Salvatore Parolisi, nella cella del carcere di Teramo dove si trova attualmente, ha composto dei versi per l’ex amante, Ludovica Perrone. «Sono chiuso in una gabbia di Ferro/nell'involucro della fragilità/Ho sprecato una parte di vita/cercando un senso che non ha...», si legge nel testo, a cui la Perrone ha risposto con una lunga lettera di quattro pagine, pubblicata interamente da Tgcom 24. Il sito spiega anche che questa lettera non giungerà mai tra le mani del caporalmaggiore, perché trattenuta e secretata dagli inquirenti.
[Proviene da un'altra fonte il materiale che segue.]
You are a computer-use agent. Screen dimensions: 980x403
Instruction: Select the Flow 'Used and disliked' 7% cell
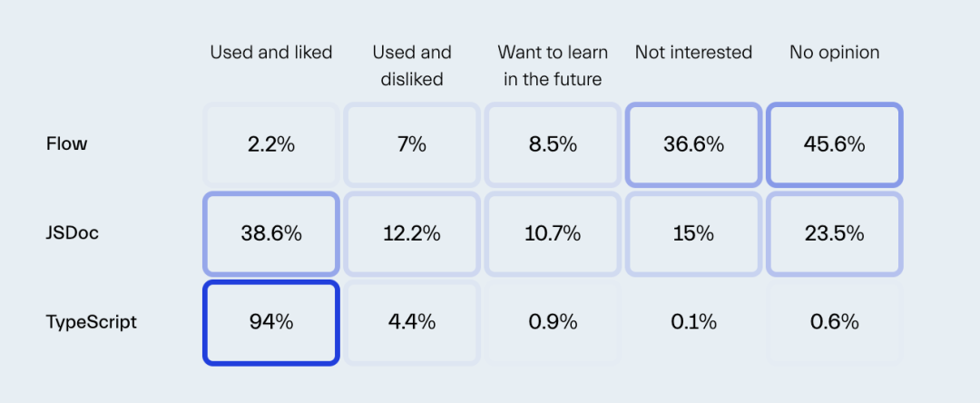click(x=412, y=144)

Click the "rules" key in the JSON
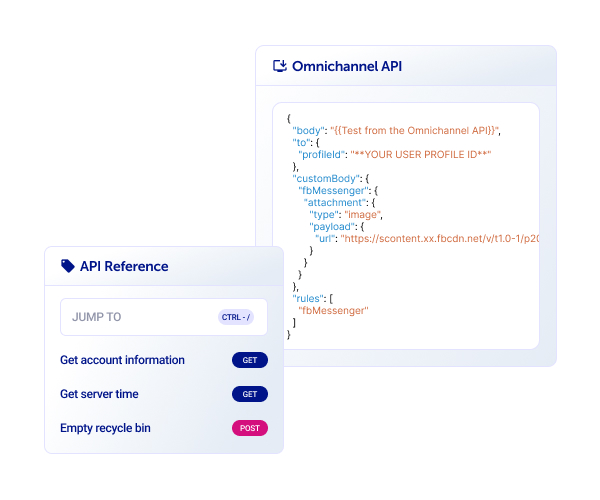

La poesia scritta da Parolisi, dopo i primi versi in rima, si trasforma in una prosa, in cui l'unico indagato per la morte della moglie Melania Rea, spiega che oggi la sua vita «è su una barca nel mare in tempesta, ma le acque prima o poi si calmeranno raggiungendo la riva e la mia libertà», dicendosi poi convintissimo «che anche tu stia soffrendo molto per questa tragica vicenda ma non voglio che tu trascuri te stessa». L’ex amante di Parolisi, Ludovica Perrone, gli risponde con una lettera di quattro pagine, in cui dice di avere «mille domande....mille ragioni... tutto il mondo può parlarti, giudicarti, avvicinarti... solo a me non è concesso e questo non è giusto... io non lo so quello che stai passando posso solo immaginarlo... non so se riesci realmente a sfogarti, a parlare, a farti capire con qualcuno della tua famiglia almeno, lo spero, perché nonostante tutta la sofferenza, tutta la cattiveria che ho sentito uscire dalla tua bocca nei miei confronti, sapendo l'umiliazione inspiegabile che mi hai buttato addosso, se sapessi che ti farebbe stare meglio, metterei da parte tutto per darti un po' di conforto, per farti sentire che non sei solo a combattere, in questa situazione così assurda, così difficile.... ma dalla quale sono sicura uscirai... perché si può e si deve pagare per i propri errori... ma non per le colpe che non si hanno e per contraddizioni dettate dalla paura, anche se forse ora, dopo tutto quello che è successo, sono forse l'ultima persona che vorresti vicino».